*Collected data entries*.
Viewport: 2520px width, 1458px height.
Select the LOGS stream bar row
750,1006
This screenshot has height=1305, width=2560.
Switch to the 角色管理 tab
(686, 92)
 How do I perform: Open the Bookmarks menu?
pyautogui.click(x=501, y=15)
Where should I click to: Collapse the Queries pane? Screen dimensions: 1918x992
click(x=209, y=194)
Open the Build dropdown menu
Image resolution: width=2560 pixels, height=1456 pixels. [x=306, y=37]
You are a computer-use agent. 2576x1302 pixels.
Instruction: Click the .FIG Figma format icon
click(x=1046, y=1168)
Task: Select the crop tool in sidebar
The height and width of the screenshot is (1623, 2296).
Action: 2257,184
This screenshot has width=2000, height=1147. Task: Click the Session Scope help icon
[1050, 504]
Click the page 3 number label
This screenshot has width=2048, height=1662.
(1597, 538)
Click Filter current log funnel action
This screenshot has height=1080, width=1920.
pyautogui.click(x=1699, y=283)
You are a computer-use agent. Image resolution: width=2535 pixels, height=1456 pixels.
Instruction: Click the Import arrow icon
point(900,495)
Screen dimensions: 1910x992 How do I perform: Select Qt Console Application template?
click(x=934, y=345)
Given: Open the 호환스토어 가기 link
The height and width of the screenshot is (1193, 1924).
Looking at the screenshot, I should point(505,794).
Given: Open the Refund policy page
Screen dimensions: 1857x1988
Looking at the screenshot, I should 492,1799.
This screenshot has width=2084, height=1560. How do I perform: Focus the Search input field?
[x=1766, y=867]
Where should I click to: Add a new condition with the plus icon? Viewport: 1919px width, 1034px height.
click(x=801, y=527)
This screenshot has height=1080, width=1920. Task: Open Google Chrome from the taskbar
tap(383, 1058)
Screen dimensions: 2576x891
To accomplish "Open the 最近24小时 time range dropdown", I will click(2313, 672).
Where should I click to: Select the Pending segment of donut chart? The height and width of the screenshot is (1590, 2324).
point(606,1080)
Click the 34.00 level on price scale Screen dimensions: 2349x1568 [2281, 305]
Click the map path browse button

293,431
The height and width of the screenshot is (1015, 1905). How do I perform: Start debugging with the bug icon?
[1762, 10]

*Your assignment*.
Only the lines with "computer" are needed; find them in the records and copy each one.

*Answer*.
You are a computer-use agent. 2576x1302 pixels.
You are a computer-use agent. Image resolution: width=2535 pixels, height=1456 pixels.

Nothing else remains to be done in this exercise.